Giving thanks is for everyone

Despite the holiday’s controversial history, Chau said she always gets together with her family on Thanksgiving because it’s easy to bring all family members together since everyone has the day off.

“I think any day is a good day to give thanks,” she said. “I think we could all agree with that and there’s nothing wrong with, you know, having a day where you give thanks. So I think that’s something that we can all look to as a good thing.”

Hospitality business junior and NAISO Co-Chair Karley Rivard has always celebrated the holiday because she doesn’t view Thanksgiving as the idea of two races coming together over dinner in the historical sense, but a way to connect with family.

“I like to view Thanksgiving in a more positive connotation,” she said, adding that most people tend to be busy in their everyday lives and not have much time to get together with their families. For her, the holiday is a way to change that.

What Rivard finds inappropriate about celebrating the holidays nowadays is that some schools have children dress up as Native Americans and pilgrims.

“They freeze Native Americans in time,” Rivard said, adding that such an act would lead to ignorance of the struggles that Native Americans face today.

Chau said instead of celebrating in such a way, schools should be more keen about telling history from the American Indian perspective too.
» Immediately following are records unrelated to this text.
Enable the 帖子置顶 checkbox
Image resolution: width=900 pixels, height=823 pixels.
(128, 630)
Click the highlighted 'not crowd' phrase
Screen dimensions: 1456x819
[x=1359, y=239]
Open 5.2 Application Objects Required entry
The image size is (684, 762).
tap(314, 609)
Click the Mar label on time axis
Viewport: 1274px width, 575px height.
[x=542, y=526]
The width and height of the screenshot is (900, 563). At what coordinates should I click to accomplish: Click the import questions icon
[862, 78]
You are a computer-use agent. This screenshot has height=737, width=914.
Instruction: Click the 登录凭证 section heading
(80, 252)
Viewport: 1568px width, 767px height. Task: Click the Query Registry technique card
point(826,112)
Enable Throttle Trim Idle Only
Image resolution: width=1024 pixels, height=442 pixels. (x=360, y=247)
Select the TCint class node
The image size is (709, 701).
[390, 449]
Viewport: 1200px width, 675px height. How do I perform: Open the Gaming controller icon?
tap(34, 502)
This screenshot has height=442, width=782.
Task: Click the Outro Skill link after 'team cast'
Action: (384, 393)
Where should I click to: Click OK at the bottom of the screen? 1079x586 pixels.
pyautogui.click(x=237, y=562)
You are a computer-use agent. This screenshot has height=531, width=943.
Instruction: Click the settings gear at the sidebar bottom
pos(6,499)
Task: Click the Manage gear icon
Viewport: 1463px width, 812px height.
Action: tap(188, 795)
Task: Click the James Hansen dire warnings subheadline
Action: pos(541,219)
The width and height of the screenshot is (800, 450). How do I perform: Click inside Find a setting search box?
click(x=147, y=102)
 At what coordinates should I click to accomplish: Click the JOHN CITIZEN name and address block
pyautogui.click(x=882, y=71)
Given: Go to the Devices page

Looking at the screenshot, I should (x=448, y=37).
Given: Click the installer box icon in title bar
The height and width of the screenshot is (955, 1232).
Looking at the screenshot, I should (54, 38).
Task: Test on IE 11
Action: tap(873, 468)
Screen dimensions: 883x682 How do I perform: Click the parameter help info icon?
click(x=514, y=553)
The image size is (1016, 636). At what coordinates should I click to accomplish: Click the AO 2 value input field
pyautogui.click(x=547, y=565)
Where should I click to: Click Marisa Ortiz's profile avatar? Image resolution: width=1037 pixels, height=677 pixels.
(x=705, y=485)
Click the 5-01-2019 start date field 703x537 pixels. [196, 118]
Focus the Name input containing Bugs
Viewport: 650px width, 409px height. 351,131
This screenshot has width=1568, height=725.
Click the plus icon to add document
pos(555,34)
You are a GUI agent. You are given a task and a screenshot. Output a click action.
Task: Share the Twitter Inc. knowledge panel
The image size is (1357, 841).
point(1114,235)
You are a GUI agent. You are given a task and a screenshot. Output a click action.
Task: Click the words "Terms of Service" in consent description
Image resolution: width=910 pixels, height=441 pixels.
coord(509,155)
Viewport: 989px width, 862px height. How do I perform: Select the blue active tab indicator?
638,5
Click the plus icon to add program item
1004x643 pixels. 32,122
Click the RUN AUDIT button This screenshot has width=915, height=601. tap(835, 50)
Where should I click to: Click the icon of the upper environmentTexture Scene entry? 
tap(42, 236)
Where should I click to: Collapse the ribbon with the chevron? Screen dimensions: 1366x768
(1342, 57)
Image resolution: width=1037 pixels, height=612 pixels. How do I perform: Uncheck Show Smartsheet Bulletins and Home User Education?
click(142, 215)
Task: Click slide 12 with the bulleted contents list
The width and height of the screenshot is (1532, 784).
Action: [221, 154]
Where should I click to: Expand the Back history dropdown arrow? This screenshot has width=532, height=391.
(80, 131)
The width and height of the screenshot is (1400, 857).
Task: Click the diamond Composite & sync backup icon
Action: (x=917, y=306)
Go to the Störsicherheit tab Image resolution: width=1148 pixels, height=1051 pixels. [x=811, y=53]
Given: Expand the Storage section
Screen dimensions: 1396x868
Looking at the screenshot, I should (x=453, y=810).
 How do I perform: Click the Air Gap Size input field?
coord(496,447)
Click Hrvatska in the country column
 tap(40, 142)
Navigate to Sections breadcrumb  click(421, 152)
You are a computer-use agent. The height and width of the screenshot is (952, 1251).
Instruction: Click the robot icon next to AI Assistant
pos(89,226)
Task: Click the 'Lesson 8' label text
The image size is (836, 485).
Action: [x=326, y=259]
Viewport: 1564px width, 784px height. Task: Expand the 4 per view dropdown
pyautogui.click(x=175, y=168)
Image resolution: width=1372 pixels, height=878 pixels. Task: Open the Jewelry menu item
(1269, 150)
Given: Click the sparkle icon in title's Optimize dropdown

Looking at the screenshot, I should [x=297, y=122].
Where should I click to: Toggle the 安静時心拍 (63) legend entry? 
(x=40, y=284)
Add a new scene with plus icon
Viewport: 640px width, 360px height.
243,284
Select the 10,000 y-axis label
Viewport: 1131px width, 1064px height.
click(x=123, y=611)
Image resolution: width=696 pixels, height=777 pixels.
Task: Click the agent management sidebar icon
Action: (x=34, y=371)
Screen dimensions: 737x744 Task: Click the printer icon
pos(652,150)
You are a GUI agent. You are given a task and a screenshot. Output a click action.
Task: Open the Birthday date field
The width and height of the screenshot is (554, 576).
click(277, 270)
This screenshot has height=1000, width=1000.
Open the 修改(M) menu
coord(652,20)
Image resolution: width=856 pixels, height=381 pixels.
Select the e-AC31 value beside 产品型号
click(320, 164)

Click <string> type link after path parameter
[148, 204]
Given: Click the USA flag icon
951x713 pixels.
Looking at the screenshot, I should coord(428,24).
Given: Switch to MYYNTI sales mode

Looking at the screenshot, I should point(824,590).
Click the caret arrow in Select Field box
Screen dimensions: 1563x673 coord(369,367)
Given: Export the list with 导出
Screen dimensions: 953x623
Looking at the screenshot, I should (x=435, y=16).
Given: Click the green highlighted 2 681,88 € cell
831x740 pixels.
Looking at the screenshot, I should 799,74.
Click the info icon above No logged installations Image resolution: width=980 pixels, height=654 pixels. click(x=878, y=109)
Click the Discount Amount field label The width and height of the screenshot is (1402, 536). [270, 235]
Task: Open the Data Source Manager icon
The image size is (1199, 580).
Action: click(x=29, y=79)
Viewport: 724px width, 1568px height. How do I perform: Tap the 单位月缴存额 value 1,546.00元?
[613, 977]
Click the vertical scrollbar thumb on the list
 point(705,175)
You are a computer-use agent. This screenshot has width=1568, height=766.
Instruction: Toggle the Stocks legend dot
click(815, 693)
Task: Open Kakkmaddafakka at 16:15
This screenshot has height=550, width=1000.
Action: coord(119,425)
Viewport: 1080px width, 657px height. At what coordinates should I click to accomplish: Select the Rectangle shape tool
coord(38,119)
“Well, I think it needs to start in schools really, the curriculum needs to be more inclusive, it needs to be more truthful, it needs to tell more of the story instead of just a one-sided view of history,” she said.

Rivard said the Little Traverse Bay Band of Odawa Indians, which she’s a part of, have a similar tradition called the Ghost Supper. For the occasion, families would prepare a dinner to give thanks and pay tribute to their ancestors.

Begay agreed that when celebrating Thanksgiving these days, people don’t always celebrate the history of it thinking back on the pilgrims and the American Indians.

“I guess personally the way I felt about it really is the idea of having the period of time to sit down and think about all the things that you’re thankful for,” he said. “It is really good for any human being.”